The day I arrived at Bunny’s, I was in my new bathroom for so long, sparking joy like Marie Kondo, that Bunny thought I had escaped out the window.

The eyes, though, they go with me 24/7. I have two, the one in my eye, which is green with gold flecks, and a spare that is a dull brown, which I pair with a matching dull brown, nonprescription contact lens in my good eye. Bunny asked what I wanted for my sixteenth birthday, and this was it: to be able to change the color of my eyes to something ordinary. She didn’t ask why because she knew.

She has reassured me I should never worry my father will find me by looking for green-eyed, one-eyed girls because I look so perfectly two-eyed. I didn’t want her to be worried, either, so I never said that I could pluck a green eye out of his face and put it in mine and you could not tell the difference. The point being, my father sees my eyes every day when he looks in the mirror. It’s a problem.

That was the fourth time I’d been back to my ocularist. It turned out the office where I first met him with Odette is only forty minutes from Bunny’s house in Oak Cliff. It was like God saw the need in advance.

My ocularist never asks why, either. Just what. What does the new eye feel like? What do I want painted in the corner this time? What do I think about what happened to Odette? What a terrible shame.

And please.

Please remember there is zero room for error with the eye you have left.

I place my suitcase on an old trunk at the foot of the bed. Odette’s plushy white cloud is calling to me again.

But I have work to do. I don’t want to disappoint Finn if he shows up again in the morning. I don’t want to be kicked out for not keeping our deal.

And something is in this house. I know I’m still high, but I feel it.


I grab a Coke and a protein bar from the kitchen and two U-Haul boxes and a handful of garbage bags from the garage.

The old man in the hall looks extra nasty today. I flip him off and start with the hall closet.

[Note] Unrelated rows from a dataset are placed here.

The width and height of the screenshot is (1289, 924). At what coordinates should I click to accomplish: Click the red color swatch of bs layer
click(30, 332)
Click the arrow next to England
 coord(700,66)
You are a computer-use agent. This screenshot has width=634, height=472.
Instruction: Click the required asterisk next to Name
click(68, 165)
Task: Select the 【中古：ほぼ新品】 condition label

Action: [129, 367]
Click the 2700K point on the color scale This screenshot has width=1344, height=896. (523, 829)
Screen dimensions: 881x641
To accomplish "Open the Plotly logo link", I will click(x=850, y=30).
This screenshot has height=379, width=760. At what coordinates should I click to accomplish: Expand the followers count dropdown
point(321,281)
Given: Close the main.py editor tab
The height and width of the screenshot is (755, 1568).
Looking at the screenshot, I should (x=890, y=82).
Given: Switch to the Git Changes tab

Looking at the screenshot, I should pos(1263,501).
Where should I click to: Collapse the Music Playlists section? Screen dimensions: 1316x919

After twenty minutes, I decide that a night in jail might have been better than tackling this closet. At one point, I imagine there is a little man at the back pushing things through the wall as soon as I make more room.

“Come on,” I shout at him when I pull out a half-full bottle of Deerbuster Coyote Urine.

I fold old police uniforms and wool coats into boxes and garbage bags, and dutifully tug out every pocket and examine old receipts and mints. I sort change. I make a list, so if Finn ever cares to look at it before he trucks it off to Goodwill, he can.

Four umbrellas, a pellet gun, a Crock-Pot, and an old framed print of da Vinci’s The Last Supper. I check out the painting for a few minutes before wrapping it in newspaper. This painting always seemed a bit too high drama. I like Salvador Dalí’s version, with the Apostles’ faces hidden and the weird floating Jesus torso. It’s what I remember most about my senior class trip to Washington, D.C., the first place I ever traveled where people didn’t say y’all.